━━━ MATERIAL FOR THIS TASK ━━━
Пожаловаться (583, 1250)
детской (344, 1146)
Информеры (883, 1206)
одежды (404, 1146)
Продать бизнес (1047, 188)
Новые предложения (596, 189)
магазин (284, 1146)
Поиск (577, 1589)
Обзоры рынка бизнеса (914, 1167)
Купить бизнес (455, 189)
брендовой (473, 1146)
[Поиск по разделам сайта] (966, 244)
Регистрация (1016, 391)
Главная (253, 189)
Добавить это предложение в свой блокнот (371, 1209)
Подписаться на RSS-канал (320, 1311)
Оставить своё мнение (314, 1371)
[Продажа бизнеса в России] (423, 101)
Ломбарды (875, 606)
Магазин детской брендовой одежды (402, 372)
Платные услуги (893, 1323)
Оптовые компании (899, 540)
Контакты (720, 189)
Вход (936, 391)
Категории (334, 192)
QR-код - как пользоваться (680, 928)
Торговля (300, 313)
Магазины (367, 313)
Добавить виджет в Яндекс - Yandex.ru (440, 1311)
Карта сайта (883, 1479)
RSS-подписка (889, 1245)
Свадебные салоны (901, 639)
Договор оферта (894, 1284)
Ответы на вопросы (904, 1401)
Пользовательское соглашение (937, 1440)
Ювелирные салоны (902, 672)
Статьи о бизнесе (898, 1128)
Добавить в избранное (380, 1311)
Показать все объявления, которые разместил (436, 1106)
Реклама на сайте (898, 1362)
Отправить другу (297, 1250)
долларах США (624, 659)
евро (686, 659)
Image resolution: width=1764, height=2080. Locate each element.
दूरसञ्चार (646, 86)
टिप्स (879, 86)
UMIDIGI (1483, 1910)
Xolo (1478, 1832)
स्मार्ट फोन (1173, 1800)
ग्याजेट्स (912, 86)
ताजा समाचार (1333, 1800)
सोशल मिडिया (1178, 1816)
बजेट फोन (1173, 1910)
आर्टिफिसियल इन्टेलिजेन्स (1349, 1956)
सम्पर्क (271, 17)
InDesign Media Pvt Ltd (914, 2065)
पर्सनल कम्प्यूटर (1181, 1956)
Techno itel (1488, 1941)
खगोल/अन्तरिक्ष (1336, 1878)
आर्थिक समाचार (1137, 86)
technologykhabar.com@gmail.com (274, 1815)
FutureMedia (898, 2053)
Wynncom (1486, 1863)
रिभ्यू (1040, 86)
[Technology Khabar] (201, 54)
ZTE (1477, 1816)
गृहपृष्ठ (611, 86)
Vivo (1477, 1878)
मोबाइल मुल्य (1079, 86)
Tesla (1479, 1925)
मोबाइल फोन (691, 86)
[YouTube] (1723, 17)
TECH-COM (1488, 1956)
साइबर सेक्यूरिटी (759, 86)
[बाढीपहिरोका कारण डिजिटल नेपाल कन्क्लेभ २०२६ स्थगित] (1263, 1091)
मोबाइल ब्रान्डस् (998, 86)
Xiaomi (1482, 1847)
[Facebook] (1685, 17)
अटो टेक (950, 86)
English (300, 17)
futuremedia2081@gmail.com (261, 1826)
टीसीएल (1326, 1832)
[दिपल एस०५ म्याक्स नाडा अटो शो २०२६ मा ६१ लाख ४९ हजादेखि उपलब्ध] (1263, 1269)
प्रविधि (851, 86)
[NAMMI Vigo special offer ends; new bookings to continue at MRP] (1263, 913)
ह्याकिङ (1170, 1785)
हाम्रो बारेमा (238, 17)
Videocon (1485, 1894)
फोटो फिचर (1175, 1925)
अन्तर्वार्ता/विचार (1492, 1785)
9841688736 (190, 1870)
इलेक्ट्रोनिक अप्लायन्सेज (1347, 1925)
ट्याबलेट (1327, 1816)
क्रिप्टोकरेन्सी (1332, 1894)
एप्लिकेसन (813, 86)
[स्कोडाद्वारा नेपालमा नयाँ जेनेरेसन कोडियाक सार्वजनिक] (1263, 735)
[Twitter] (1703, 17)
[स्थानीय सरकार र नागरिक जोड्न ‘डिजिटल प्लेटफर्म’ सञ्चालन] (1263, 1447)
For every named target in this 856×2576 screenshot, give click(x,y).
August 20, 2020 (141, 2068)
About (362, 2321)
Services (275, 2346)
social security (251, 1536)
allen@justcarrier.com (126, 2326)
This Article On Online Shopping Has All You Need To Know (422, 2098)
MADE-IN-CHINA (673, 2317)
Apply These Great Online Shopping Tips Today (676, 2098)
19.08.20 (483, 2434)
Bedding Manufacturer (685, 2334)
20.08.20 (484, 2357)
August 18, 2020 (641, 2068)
━━━
WHAT YOU ARE ASKED TO DO:
Transcribe the material above in its entirety, precisely as written.

WRITTEN ANSWER:
Пожаловаться (583, 1250)
детской (344, 1146)
Информеры (883, 1206)
одежды (404, 1146)
Продать бизнес (1047, 188)
Новые предложения (596, 189)
магазин (284, 1146)
Поиск (577, 1589)
Обзоры рынка бизнеса (914, 1167)
Купить бизнес (455, 189)
брендовой (473, 1146)
[Поиск по разделам сайта] (966, 244)
Регистрация (1016, 391)
Главная (253, 189)
Добавить это предложение в свой блокнот (371, 1209)
Подписаться на RSS-канал (320, 1311)
Оставить своё мнение (314, 1371)
[Продажа бизнеса в России] (423, 101)
Ломбарды (875, 606)
Магазин детской брендовой одежды (402, 372)
Платные услуги (893, 1323)
Оптовые компании (899, 540)
Контакты (720, 189)
Вход (936, 391)
Категории (334, 192)
QR-код - как пользоваться (680, 928)
Торговля (300, 313)
Магазины (367, 313)
Добавить виджет в Яндекс - Yandex.ru (440, 1311)
Карта сайта (883, 1479)
RSS-подписка (889, 1245)
Свадебные салоны (901, 639)
Договор оферта (894, 1284)
Ответы на вопросы (904, 1401)
Пользовательское соглашение (937, 1440)
Ювелирные салоны (902, 672)
Статьи о бизнесе (898, 1128)
Добавить в избранное (380, 1311)
Показать все объявления, которые разместил (436, 1106)
Реклама на сайте (898, 1362)
Отправить другу (297, 1250)
долларах США (624, 659)
евро (686, 659)
Image resolution: width=1764, height=2080. Locate each element.
दूरसञ्चार (646, 86)
टिप्स (879, 86)
UMIDIGI (1483, 1910)
Xolo (1478, 1832)
स्मार्ट फोन (1173, 1800)
ग्याजेट्स (912, 86)
ताजा समाचार (1333, 1800)
सोशल मिडिया (1178, 1816)
बजेट फोन (1173, 1910)
आर्टिफिसियल इन्टेलिजेन्स (1349, 1956)
सम्पर्क (271, 17)
InDesign Media Pvt Ltd (914, 2065)
पर्सनल कम्प्यूटर (1181, 1956)
Techno itel (1488, 1941)
खगोल/अन्तरिक्ष (1336, 1878)
आर्थिक समाचार (1137, 86)
technologykhabar.com@gmail.com (274, 1815)
FutureMedia (898, 2053)
Wynncom (1486, 1863)
रिभ्यू (1040, 86)
[Technology Khabar] (201, 54)
ZTE (1477, 1816)
गृहपृष्ठ (611, 86)
Vivo (1477, 1878)
मोबाइल मुल्य (1079, 86)
Tesla (1479, 1925)
मोबाइल फोन (691, 86)
[YouTube] (1723, 17)
TECH-COM (1488, 1956)
साइबर सेक्यूरिटी (759, 86)
[बाढीपहिरोका कारण डिजिटल नेपाल कन्क्लेभ २०२६ स्थगित] (1263, 1091)
मोबाइल ब्रान्डस् (998, 86)
Xiaomi (1482, 1847)
[Facebook] (1685, 17)
अटो टेक (950, 86)
English (300, 17)
futuremedia2081@gmail.com (261, 1826)
टीसीएल (1326, 1832)
[दिपल एस०५ म्याक्स नाडा अटो शो २०२६ मा ६१ लाख ४९ हजादेखि उपलब्ध] (1263, 1269)
प्रविधि (851, 86)
[NAMMI Vigo special offer ends; new bookings to continue at MRP] (1263, 913)
ह्याकिङ (1170, 1785)
हाम्रो बारेमा (238, 17)
Videocon (1485, 1894)
फोटो फिचर (1175, 1925)
अन्तर्वार्ता/विचार (1492, 1785)
9841688736 (190, 1870)
इलेक्ट्रोनिक अप्लायन्सेज (1347, 1925)
ट्याबलेट (1327, 1816)
क्रिप्टोकरेन्सी (1332, 1894)
एप्लिकेसन (813, 86)
[स्कोडाद्वारा नेपालमा नयाँ जेनेरेसन कोडियाक सार्वजनिक] (1263, 735)
[Twitter] (1703, 17)
[स्थानीय सरकार र नागरिक जोड्न ‘डिजिटल प्लेटफर्म’ सञ्चालन] (1263, 1447)
For every named target in this 856×2576 screenshot, give click(x,y).
August 20, 2020 (141, 2068)
About (362, 2321)
Services (275, 2346)
social security (251, 1536)
allen@justcarrier.com (126, 2326)
This Article On Online Shopping Has All You Need To Know (422, 2098)
MADE-IN-CHINA (673, 2317)
Apply These Great Online Shopping Tips Today (676, 2098)
19.08.20 (483, 2434)
Bedding Manufacturer (685, 2334)
20.08.20 (484, 2357)
August 18, 2020 (641, 2068)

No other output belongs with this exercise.